Historically, turbulence measurements for wind energy purposes have been based on variances of horizontal wind speed observed with cup anemometers (Brower 2012; Emeis 2012), usually based on an average over 10-minute intervals, as documented in IEC standards. In contrast, atmospheric scientists, micrometeorologists, and boundary-layer meteorologists usually consider “turbulence” to be based on variation in three directions, including vertically (Panofsky and Dutton 1984; Stull 1988; Arya 2001; Wallace and Hobbs 2006; Foken 2008), and quantify turbulence using an eddy-correlation approach. The eddy-correlation approach usually relies on the use of a sonic anemometer recording fluctuations of the three components of the flow measured at 10 Hz or faster. A Reynolds decomposition is applied to a time series to separate the fluctuating or turbulent component from a slowly varying or stationary mean component considered to be representative of mesoscale variability. The time interval over which this Reynolds decomposition is applied varies, but is usually on the order of 2030 minutes (Lenschow et al. 1994; de Franceschi et al. 2009). Further, other parameters defining turbulence, such as the rate of turbulence destruction or the turbulence dissipation rate, can also be employed to define turbulence.
The quantification of turbulence is closely tied to the instruments used to estimate it and therefore the effective measurement volume of the instruments. When remote-sensing devices, such as lidars, are used, variances of wind speed can be calculated. However, these variances are subject to spatial averaging from the pulse length of the laser as well as the sampling frequency of the return signal, and so turbulence statistics measured from lidar are distinct from those that would have been measured from cup or sonic anemometers and should not be considered interchangeable (Sathe et al. 2011). Some researchers refer specifically to “lidar turbulence” (e.g., Rhodes and Lundquist 2013). Recent approaches have suggested methods that might adjust lidar measurements to more closely approximate what may have been measured by a co-located sonic anemometer, but these developments are ongoing (Brugger et al. 2016; Newman and Clifton 2017). Information on turbulence, such as turbulence dissipation rate or structure functions, may also be extracted from analysis of the Doppler spectra from scanning lidars (Frehlich et al. 1998; Smalikho et al. 2005; Smalikho and Banakh 2013; Smalikho et al. 2013) and profiling lidars (O’Connor et al. 2010; Bodini et al. 2018).
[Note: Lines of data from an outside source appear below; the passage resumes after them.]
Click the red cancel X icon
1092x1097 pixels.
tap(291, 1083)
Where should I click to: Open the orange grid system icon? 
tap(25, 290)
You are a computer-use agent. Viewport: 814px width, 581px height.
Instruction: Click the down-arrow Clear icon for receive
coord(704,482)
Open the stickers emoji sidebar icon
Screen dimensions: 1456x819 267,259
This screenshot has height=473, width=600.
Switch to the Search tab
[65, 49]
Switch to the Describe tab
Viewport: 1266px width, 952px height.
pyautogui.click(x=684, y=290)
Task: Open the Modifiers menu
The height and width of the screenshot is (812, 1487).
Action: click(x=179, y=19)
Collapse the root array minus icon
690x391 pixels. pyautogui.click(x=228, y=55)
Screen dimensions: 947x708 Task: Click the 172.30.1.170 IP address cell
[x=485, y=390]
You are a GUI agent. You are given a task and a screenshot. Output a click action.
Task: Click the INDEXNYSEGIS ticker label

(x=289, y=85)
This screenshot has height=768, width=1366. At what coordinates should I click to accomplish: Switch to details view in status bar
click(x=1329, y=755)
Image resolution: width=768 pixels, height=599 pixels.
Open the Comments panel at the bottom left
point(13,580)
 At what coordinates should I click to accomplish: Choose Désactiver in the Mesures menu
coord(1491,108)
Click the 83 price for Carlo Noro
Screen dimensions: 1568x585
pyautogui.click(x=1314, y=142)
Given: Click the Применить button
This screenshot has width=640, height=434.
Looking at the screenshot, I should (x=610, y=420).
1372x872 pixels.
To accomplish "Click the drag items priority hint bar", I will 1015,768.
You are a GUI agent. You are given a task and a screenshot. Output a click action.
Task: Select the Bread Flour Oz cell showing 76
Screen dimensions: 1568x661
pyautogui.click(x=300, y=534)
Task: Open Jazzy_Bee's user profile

Comprehensive reviews on approaches for measuring turbulence with lidars are presented in Engelbart et al. (2007), Sathe et al. (2011), and Sathe and Mann (2013). Recent work has suggested that a six-beam approach (Sathe et al. 2015) may be useful. Numerous intercomparisons of measurement approaches (Pauscher et al. 2016; Lundquist et al. 2017) have also been addressed recently or are ongoing.